Festival, kış turizminin önünü açar
Denir ki; “ Bir kentteki kültürel ve anıtsal değerlere o kentte yaşayan insanlar sahip çıkıyor, sanatsal etkinliklere destek veriyorlarsa, o kentte ‘şehirli’ olma bilincinin en güzel örneklerinden biri sergileniyor demektir.” Doğru tanımlama... Zira insan duyarlı ise yaşadığı kente karşı kültürel sorumlulukla yükümlü olduğunun bilincine varmış olması; yani eğitime, kültür ve sanata destek vermeyi sorumluluk olarak kabullenmesi ve tabii, elinden geldiğince de bunun gereğini yerine getirme çabası içinde olması gerekir.
Büyükşehir Belediyesi’nin hayata geçirdiği “Kayseri Kültür Yolu Projesi” kentin kültür envanterine katma değer sağlayan bir proje.
Ana unsurlarını Kaniş - Karum, Kaleiçi Arkeoloji Müzesi, Selçuklu Müzesi, Eski Kayseri Mahallesi, Ahi Evran Müzesi, Milli Mücadele Müzesi, ‘Atatürk Evi’ ve Güpgüpoğlu Konağı gibi tarihsel değerlerin oluşturduğu proje, kentteki kültürel gelişim adına son yıllarda ortaya konulan sevinç verici bir tablo... Adı geçen kazanımlar, ‘kültür turizmi’ne zemin oluşturmak adına övgüye değer birer çabanın ürünü. Ancak iş, sadece tarihi mekanları kültür ve sanat etkinliklerine açmak, konserler verdirtip, liseli gençler için tiyatro şenlikleri düzenlemekle bitmiyor; genelde sönük geçen bu tür etkinliklerin içinin doldurulması da gerekiyor.
Ne yazık ki, çoğu insanımız tiyatro, opera, bale, konser ve sergi gibi sanatsal etkinliklerden bihaber.. Oysa bu tür etkinliklerin genel kültürün gelişim ve oluşumunda etkin rol oynadığı bilinen bir gerçek. Şu halde sorulması gerek; neden Kayseri’de tiyatro yok? Niye 1.5 milyon nüfuslu koskoca kentte, insanların orkestra, opera, halk dansları ve bale özlemleri giderilemiyor?
Madem kış turizminden ve o turizmin düşleri süsleyen müstakbel getirisinden söz ediyoruz; o halde niye adı uluslararası platformlarda afişe edilmek suretiyle, ekonomik getiriye katkı sağlayacak bir ferstival, örneğin ‘Kış Turizmi Festivali”ni gündeme taşımıyoruz? Bilineki, her yıl düzenlenecek böylesi bir etkinlik, sadece Kapadokya gibi görsel ve kültürel, Sultansazı Kuş Cenneti ve Aladağlar Milli Parkı gibi potansiyel doğal zenginliklerin, Erciyes Kış Sporları Turizm Merkezi’ne, çabuk entegre olmasını sağlamakla kalmaz, bölgeye özgü doğa ve kültür turizminin de önünü açmış olur...

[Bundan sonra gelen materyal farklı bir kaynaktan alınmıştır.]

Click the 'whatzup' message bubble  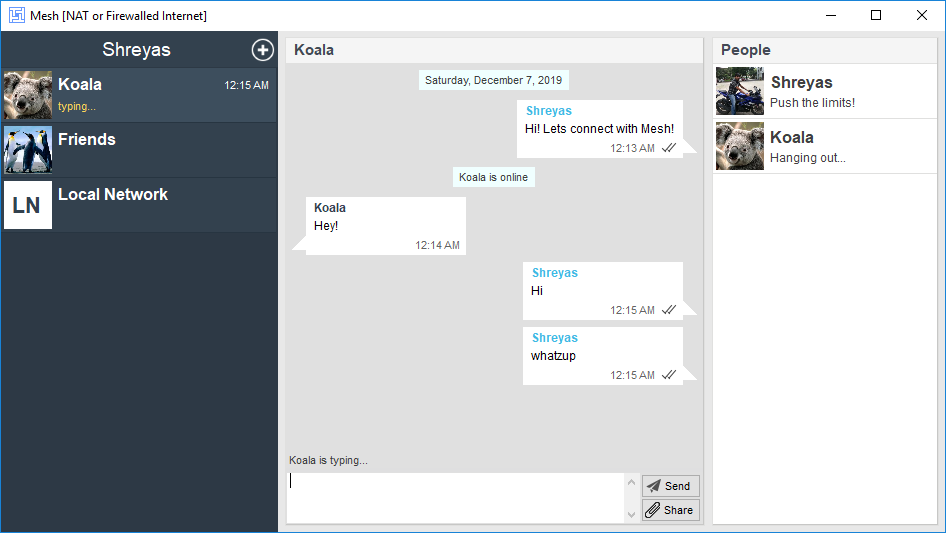click(x=602, y=356)
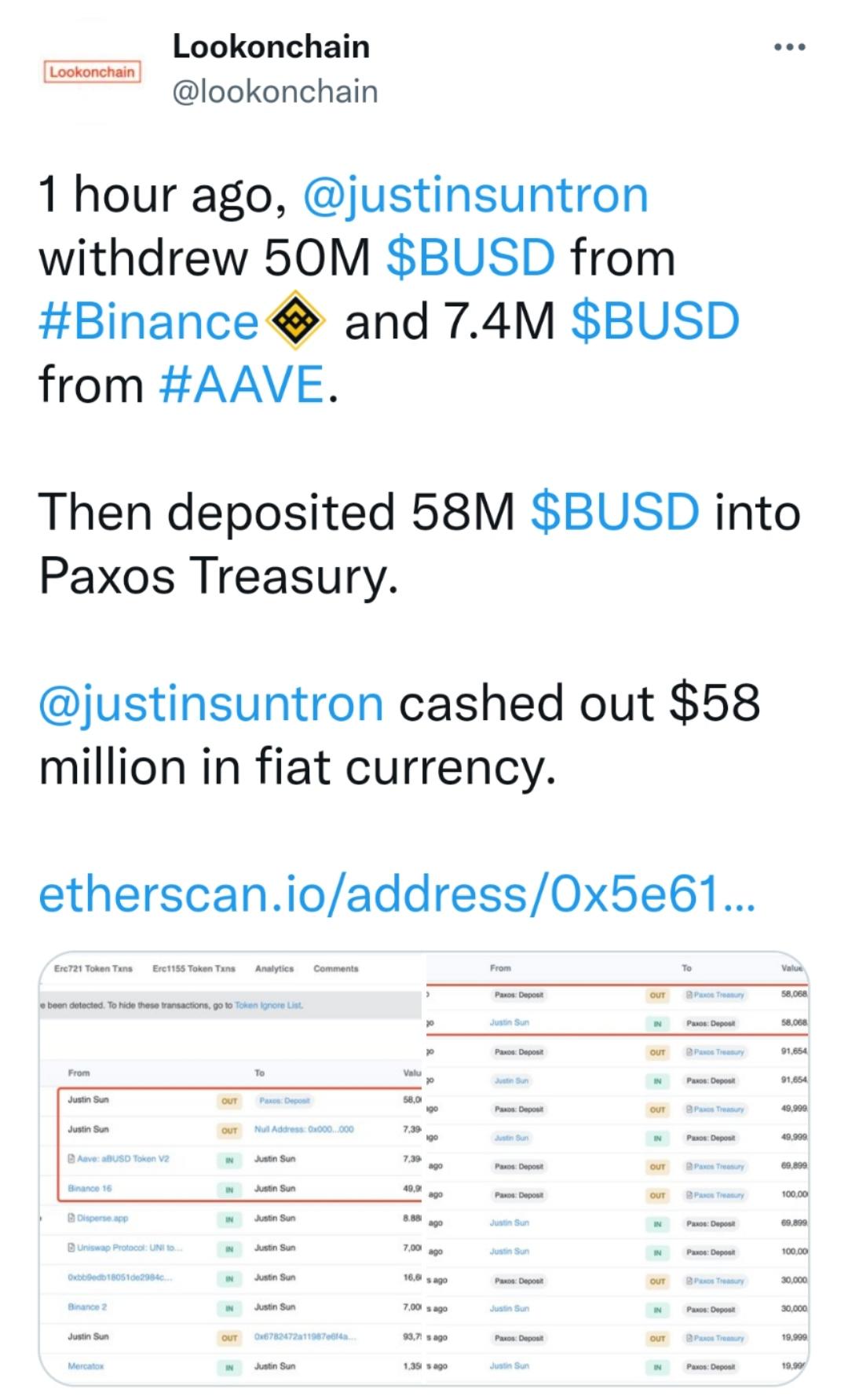This screenshot has height=1400, width=848.
Task: Switch to the Erc721 Token Txns tab
Action: click(93, 969)
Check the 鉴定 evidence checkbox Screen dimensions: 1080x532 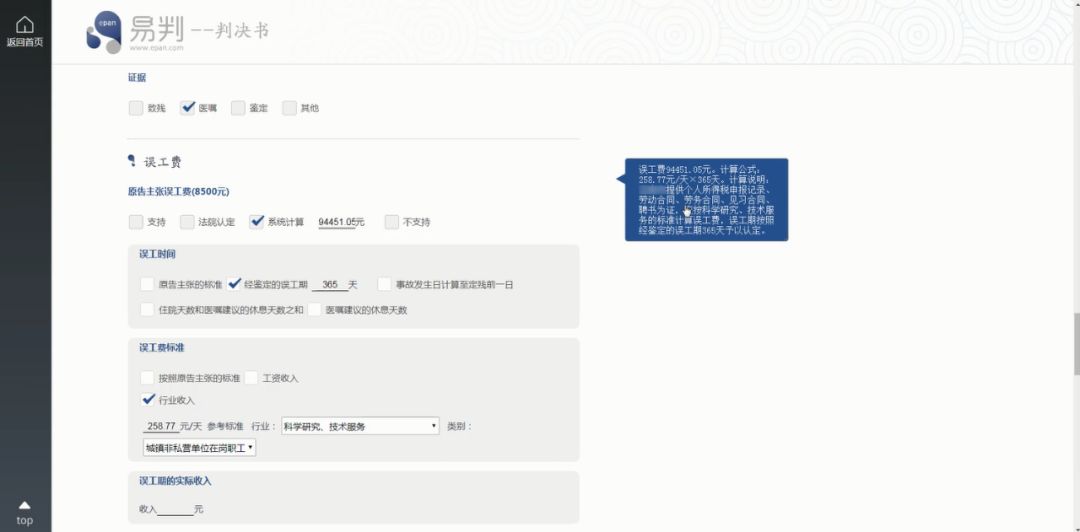[238, 108]
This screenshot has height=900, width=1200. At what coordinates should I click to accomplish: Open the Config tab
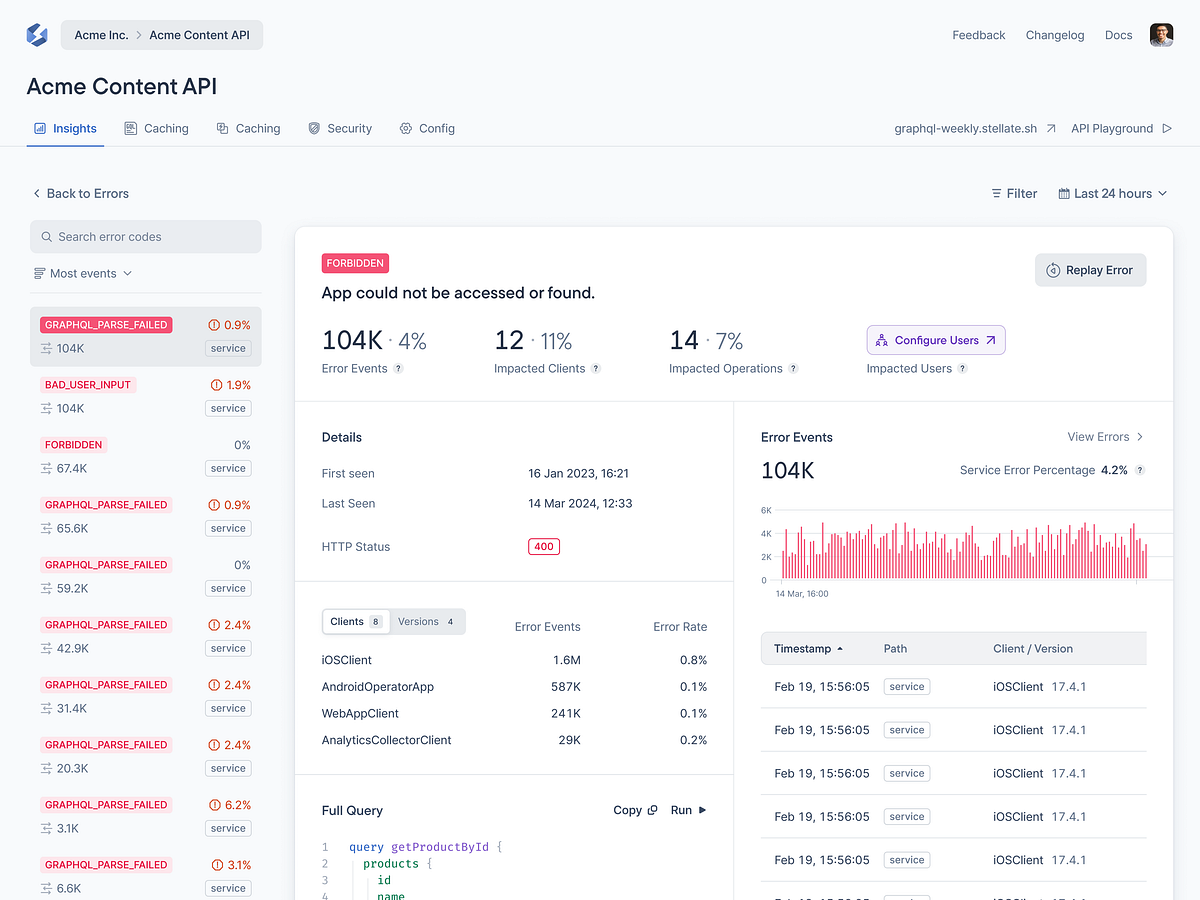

Evet; ‘şehircilik’ bilinci sadece tarihi mekanları sanatsal etkinliklere açmakla amacına ulaşmış olmuyor. O mekanlara işlevsellik kazandırma çabasındaki kurumların yanı sıra, varsıl kentlilerin de kültürel, sosyal ve ekonomik gelişim adına ellerini taşın altına koymaları gerekiyor. Unutmayalım; kentlerin kültürlü, sanattan ve edebiyattan anlayan bilgi donanımlı insanlara da ihtiyacı var.